"Safe AI", i.e., learning with machine beats machine learning alone?
Recent headline news, 1) “Uber halts self-driving tests after death in Arizona” and 2) “Florida bridge collapse” are unfortunately one accident too many. First, our thoughts shall go to the families of the victims.
Next is call for action on continuous learning within the context of AI and machine learning. Both events prompt us to take a closer look at how we learn from data. Over the coming months, please feel free to share your ideas (from geoscience perspective) in this blog. As a starting point, consider the following:
Q1 if neural network (NN) algorithms were used in the Uber self-driving test image recognition, what is the resolution (number of pixels) at which training and testing were performed?
(Concern - NN may come up with different answers on features using input of 2-ms vs 4ms seismic data. In contrast, most of us can enjoy a movie and follow the plot at 720p just as well as 4K ultra-HD TV. How about those 2Mb pictures we used to share on feature phones? We won’t confuse a dog with a person.

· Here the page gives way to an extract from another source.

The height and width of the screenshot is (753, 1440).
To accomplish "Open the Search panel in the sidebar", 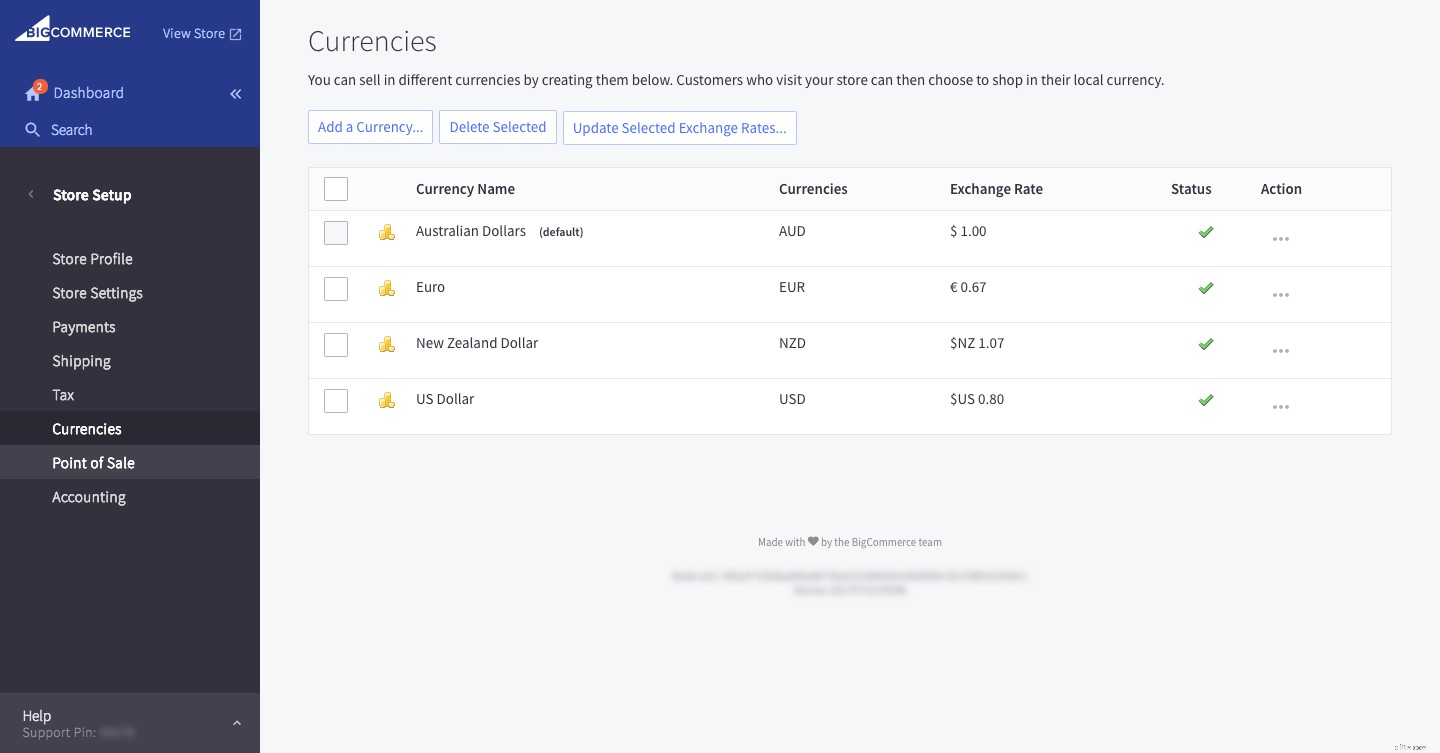I will click(x=71, y=130).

For fun and motivation,
https://www.wired.com/sto...oving-tough-to-fix/) Q2: if cracks were identified days before the FIU bridge collapse, could that be telltale sign of massive microcracks already coalescing around the tips and integrity of materials around those cracks were seriously compromised?
For serious read,
https://www.sciencedirect...pii/0020768388900315 Microcrack coalescence and macroscopic crack growth initiation in brittle solids
Food for thought - whether we are after deep or shallow learning (just marketing label based on the number of NN layers), forging a critical link between machine learning and first principle is the key to unlock AI potential safely.